For many years Nvidia has tried to enter the market of system-on-chips for media tablets and smartphones with its Tegra application processors. Even though the company has managed to win a number of contracts, in the recent years competitors like Intel, Qualcomm and MediaTek left Nvidia almost no chances to grab a chunk of the market. As a result, the company decided to refocus its Tegra AP division.

“Our strategy for Tegra is to focus on automotive, gaming,” said Jen-Hsun Huang, chief executive officer of Nvidia, during the earnings conference call with investors and financial analysts this week. “Whenever opportunities arise in OEMs, we surely will entertain it, but our fundamental focus is automotive and gaming.”

nvidia_tegra_chip

While Nvidia confirmed the strategy shift this week, it actually happened quite some time ago. The company’s Tegra 4 and Tegra 4i did not win a lot of smartphone contracts, Tegra K1 almost did not make it to slates and the recently launched Tegra X1 is not even designed for handsets or tablets.

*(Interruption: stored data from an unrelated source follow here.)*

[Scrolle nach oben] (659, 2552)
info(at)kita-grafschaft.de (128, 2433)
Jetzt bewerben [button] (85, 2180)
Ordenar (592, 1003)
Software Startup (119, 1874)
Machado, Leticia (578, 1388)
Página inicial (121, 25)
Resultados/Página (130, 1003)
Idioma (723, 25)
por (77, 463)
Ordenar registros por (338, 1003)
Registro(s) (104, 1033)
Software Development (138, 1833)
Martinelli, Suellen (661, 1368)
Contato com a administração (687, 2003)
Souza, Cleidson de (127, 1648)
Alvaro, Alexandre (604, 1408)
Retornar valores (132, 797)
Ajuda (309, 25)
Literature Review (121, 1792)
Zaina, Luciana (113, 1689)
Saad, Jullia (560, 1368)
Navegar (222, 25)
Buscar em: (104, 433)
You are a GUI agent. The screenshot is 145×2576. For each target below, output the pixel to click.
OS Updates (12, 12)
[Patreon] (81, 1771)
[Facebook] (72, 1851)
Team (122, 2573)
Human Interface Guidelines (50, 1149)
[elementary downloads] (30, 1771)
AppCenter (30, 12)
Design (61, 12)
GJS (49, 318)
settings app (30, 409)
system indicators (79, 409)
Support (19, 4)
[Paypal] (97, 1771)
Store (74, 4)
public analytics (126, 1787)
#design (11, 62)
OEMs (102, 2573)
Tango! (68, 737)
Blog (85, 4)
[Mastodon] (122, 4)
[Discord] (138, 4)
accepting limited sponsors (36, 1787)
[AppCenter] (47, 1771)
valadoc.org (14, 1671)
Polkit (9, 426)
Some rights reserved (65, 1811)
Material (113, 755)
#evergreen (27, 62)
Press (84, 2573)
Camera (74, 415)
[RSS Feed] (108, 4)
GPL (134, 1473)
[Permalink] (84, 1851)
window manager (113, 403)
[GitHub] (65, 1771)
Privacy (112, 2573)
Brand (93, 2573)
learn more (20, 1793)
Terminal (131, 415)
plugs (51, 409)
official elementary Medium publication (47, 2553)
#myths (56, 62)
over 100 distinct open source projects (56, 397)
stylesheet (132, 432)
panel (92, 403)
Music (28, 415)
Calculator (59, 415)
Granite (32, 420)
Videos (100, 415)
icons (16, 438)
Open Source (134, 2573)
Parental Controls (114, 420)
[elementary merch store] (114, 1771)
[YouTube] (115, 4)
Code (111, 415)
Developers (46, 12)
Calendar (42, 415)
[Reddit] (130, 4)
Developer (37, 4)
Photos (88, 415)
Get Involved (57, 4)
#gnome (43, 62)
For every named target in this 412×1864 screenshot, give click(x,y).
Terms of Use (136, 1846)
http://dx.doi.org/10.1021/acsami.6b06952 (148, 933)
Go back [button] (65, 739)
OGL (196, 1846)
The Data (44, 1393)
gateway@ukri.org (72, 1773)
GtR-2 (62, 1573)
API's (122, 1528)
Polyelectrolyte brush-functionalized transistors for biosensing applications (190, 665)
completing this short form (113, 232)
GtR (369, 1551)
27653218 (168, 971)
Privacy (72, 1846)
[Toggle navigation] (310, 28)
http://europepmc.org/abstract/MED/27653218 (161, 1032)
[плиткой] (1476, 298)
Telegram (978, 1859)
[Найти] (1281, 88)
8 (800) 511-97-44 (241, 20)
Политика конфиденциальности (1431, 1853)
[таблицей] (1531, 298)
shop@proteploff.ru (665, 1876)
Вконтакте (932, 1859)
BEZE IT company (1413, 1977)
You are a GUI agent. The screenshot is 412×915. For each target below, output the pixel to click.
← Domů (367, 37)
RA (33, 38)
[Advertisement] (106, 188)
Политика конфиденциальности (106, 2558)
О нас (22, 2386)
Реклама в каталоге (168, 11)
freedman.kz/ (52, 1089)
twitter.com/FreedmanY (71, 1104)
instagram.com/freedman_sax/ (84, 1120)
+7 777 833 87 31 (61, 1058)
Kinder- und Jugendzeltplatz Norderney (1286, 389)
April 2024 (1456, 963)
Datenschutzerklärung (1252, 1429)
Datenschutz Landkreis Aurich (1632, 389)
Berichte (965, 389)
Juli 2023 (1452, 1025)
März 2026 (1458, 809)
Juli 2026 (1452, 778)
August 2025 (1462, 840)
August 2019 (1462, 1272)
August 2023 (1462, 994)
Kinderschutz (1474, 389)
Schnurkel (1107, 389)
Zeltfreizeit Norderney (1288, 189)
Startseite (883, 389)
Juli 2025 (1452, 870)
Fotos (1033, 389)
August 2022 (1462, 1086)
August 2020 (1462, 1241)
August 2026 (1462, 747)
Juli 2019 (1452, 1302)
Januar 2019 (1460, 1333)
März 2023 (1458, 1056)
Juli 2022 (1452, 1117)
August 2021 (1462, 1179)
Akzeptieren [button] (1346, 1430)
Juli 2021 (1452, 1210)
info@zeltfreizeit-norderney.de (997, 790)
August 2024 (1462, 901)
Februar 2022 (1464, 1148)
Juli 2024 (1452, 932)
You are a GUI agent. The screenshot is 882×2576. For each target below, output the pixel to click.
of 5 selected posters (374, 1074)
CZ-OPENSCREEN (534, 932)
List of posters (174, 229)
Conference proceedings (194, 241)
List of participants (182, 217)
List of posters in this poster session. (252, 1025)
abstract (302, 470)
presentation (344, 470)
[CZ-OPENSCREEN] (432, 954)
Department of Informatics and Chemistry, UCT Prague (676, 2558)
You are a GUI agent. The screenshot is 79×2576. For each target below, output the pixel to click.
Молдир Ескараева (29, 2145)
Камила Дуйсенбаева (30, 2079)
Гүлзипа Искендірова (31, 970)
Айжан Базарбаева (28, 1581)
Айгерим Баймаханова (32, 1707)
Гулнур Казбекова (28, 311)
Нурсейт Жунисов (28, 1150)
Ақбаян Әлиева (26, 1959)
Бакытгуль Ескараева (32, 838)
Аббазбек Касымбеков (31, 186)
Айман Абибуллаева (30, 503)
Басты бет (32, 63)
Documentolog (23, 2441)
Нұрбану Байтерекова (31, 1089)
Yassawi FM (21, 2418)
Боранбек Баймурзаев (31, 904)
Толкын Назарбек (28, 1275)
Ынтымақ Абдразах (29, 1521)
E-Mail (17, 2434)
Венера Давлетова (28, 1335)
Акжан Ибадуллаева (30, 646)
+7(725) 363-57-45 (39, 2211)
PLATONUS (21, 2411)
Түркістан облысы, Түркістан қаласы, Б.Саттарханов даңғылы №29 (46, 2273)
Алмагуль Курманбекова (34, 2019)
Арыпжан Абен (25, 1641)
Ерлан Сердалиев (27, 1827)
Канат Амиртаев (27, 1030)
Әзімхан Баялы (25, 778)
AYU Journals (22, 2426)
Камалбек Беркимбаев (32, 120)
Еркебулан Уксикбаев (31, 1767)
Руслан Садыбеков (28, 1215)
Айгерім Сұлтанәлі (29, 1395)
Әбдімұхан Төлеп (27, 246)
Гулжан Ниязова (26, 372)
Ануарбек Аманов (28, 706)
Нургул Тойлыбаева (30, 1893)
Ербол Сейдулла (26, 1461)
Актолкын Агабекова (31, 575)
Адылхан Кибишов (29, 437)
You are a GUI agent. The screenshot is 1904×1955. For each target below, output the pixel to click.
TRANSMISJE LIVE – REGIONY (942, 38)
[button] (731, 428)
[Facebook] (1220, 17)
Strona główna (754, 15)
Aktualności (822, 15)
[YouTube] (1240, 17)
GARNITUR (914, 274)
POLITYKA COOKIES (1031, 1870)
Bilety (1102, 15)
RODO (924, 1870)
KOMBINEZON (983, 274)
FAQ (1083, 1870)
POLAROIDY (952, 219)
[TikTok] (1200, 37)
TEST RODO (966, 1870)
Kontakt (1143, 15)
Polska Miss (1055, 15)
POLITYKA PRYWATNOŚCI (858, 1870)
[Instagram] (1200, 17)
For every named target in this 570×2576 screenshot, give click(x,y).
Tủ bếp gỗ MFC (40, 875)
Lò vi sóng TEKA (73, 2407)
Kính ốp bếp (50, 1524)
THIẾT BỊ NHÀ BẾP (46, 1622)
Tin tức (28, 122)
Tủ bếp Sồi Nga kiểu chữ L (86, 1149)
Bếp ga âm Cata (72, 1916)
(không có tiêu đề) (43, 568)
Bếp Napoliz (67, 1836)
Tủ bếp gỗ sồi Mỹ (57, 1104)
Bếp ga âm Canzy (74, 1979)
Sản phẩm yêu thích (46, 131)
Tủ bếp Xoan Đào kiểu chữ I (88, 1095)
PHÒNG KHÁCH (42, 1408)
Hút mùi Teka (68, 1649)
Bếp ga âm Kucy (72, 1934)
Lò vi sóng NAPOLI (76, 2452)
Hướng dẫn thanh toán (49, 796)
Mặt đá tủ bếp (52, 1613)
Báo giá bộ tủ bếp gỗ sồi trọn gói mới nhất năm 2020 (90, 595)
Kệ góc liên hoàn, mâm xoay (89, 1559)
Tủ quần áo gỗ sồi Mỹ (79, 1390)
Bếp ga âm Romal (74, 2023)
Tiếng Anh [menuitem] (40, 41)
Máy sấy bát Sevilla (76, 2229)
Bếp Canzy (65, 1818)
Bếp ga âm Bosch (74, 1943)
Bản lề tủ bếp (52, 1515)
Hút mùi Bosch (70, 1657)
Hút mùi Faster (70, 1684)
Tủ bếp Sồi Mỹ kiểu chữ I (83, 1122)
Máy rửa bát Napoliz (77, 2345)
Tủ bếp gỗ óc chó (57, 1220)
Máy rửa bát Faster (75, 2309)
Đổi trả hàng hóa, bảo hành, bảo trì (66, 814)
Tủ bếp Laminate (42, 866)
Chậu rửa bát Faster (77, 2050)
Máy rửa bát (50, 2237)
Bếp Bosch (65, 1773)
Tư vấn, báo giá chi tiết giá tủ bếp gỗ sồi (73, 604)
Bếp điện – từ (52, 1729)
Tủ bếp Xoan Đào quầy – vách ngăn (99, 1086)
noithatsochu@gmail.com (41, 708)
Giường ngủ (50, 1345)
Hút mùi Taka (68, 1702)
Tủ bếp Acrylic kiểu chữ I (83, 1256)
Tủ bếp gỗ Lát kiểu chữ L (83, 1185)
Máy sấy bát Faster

It should be noted that the competition on the market of mobile system-on-chips is heating up these days. There are a number of reasons for that: Intel wants to ensure that its x86 architecture lands into smartphones and tablets, Qualcomm wants to ensure that it has the most powerful mobile application processors so to avoid direct competition with companies like MediaTek (i.e., a price war), whereas tens of smaller developers of SoCs are fighting just for survival.

For Nvidia such cut-throat competition means low profit margins, necessity to compete against companies that are bigger than itself as well as increased costs as it needs to design a lineup of solutions to address numerous segments of the market.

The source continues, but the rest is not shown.